A partir de esta carta, como apoderados de la escuela Gabriela Mistral de Puerto Río Tranquilo, ponemos de manifiesto nuestro más profundo enojo y tristeza con un tema que se ha repetido a lo largo y ancho del país y nuestra región desde que comenzó el año escolar.
Desde principios de año, en la cocina de nuestra escuela se han generado una serie de situaciones irregulares, que hoy en día como padres y madres nos tienen preocupados, frustrados y sobre todo enojados, porque hemos tratado de golpear puertas, mandar cartas y correos, hacer reuniones, pero sin ninguna respuesta.
En lo que va del año, la escuela ha contado con al menos 4 manipuladoras diferentes que trabajan para la empresa HENDAYA, algunas con experiencia, otras que no recibieron la capacitación que correspondía, pero todas con algo en común se vieron frente a una cocina deficiente, demasiadas porciones para una sola persona, y un sueldo que en el caso de Puerto Tranquilo con suerte alcanzaría para pagar el arriendo mensual. Todas renunciaron y con justa razón, la empresa no se hace cargo de nada.
Y el problema no termina ahí, desde la escuela, el centro de padres y el municipio se han enviado correos y cartas informando de esta situación a JUNAEB pero la única respuesta que hemos recibido es que se le “notificará a la empresa”, y si bien hemos sabido que se les han cobrado multas, no sabemos dónde queda esa plata y más encima porqué sigue habiendo deficiencia en el servicio.
¿qué pasa con los niños que en su momento no recibieron la alimentación que correspondía?
¿Qué pasa con la organización de la escuela, con los profesores, madres y padres que se ven afectados por los horarios al no contar con la alimentación adecuada?
¿Por qué una empresa que es contratada por el estado no hace su trabajo como corresponde y vulnera los derechos de nuestros niños y niñas?

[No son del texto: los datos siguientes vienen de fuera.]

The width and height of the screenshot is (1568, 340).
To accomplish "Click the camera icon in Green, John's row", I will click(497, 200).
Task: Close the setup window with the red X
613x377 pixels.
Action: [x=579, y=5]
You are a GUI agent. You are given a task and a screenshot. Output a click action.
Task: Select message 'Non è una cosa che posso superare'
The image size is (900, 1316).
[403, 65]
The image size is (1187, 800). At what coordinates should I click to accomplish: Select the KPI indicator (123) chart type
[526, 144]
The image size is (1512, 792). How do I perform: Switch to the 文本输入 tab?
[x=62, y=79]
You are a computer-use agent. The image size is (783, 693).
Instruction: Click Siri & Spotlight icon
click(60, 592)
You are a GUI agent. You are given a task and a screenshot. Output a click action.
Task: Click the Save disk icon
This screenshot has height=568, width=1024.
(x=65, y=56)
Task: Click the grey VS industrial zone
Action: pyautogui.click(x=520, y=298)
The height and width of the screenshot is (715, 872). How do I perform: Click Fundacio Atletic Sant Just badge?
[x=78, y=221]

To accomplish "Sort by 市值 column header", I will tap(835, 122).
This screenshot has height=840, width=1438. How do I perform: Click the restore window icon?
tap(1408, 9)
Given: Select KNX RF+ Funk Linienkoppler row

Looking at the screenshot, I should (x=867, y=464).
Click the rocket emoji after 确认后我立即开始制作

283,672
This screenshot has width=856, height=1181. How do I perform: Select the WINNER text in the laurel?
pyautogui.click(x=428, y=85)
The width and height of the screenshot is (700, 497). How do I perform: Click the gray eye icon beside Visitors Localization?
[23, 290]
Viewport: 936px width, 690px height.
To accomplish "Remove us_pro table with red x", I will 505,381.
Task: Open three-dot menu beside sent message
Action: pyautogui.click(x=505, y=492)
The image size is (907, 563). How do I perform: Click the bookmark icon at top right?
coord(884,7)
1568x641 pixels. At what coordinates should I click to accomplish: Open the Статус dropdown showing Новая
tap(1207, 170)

Nosotros como Centro de padres y apoderados hemos hecho lo que está a nuestro alcance, a pesar de que muchas veces nos sentimos atados de manos puesto que la alimentación está a cargo de una empresa privada cuya sede más encima no está en la región. Incluso hemos ido más allá, solucionando temas como un calefont deficiente junto con la ayuda del municipio, a pensar en soluciones para aquellos niños que no tienen posibilidades de recibir alimentación en sus casas.
Pero más allá de lo que podemos hacer nosotros como apoderados, son JUNAEB y HENDAYA quienes tienen que asumir su responsabilidad y hacerse cargo de los fondos que tienen a su disposición y entregar un servicio como corresponde a quienes son el futuro de nuestra región y nuestro país. Se trata de derechos, no de beneficios. Y eso queremos manifestar a través de este comunicado. Sabemos que somos muchos más en esta misma situación y en nuestro caso, esta semana que pasó fue la gota que rebalsó el vaso. Exigimos una solución, demandamos una respuesta como ciudadanos, como madres, padres, profesores, profesoras, niños y niñas.